Common issues: 390110 (invalid credentials) – retry with refreshed tokens; 2003 (syntax error) – validate SQL strings. For API calls, check HTTP status codes (e.g., 401 for unauthorized) and implement retries with exponential backoff. Log all errors with context, like query text, to aid debugging.

Concrete Usage Examples

  • Querying data: To count rows in a table, connect and execute: snowsql -a $SNOWFLAKE_ACCOUNT -u $SNOWFLAKE_USER -q "SELECT COUNT() FROM my_table;" . In code: cur.execute("SELECT COUNT() FROM my_table"); result = cur.fetchone(); print(result[0]) . Use this for quick analytics reports.

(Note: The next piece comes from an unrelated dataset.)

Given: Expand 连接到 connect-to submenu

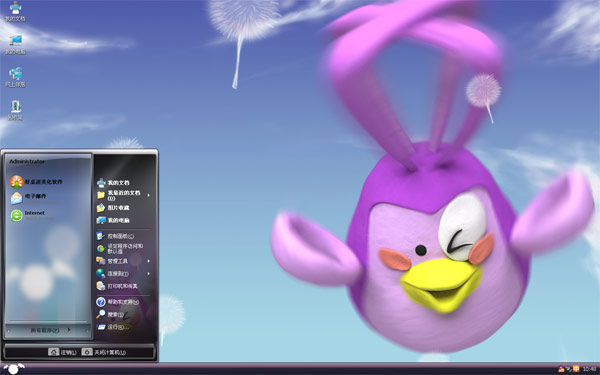Looking at the screenshot, I should pyautogui.click(x=123, y=274).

  • Loading data from S3: First, create a stage if needed, then run: COPY INTO my_table FROM @my_s3_stage/my_data.csv; . In a script: cur.execute("COPY INTO my_table FROM @my_s3_stage/my_data.csv FILE_FORMAT = (TYPE = CSV)"); conn.commit() . This pattern is ideal for ETL jobs, ensuring data is transformed before loading.

Graph Relationships

  • Connected to: data-engineering cluster (e.g., shares resources with skills like Apache Airflow for orchestration).

  • Related via tags: "snowflake" links to data-warehouse skills; "cloud-analytics" connects to tools like AWS Redshift or Google BigQuery for cross-platform analytics.

  • Dependency: Requires authentication skills for handling $SNOWFLAKE_TOKEN; integrates with storage skills for S3 interactions.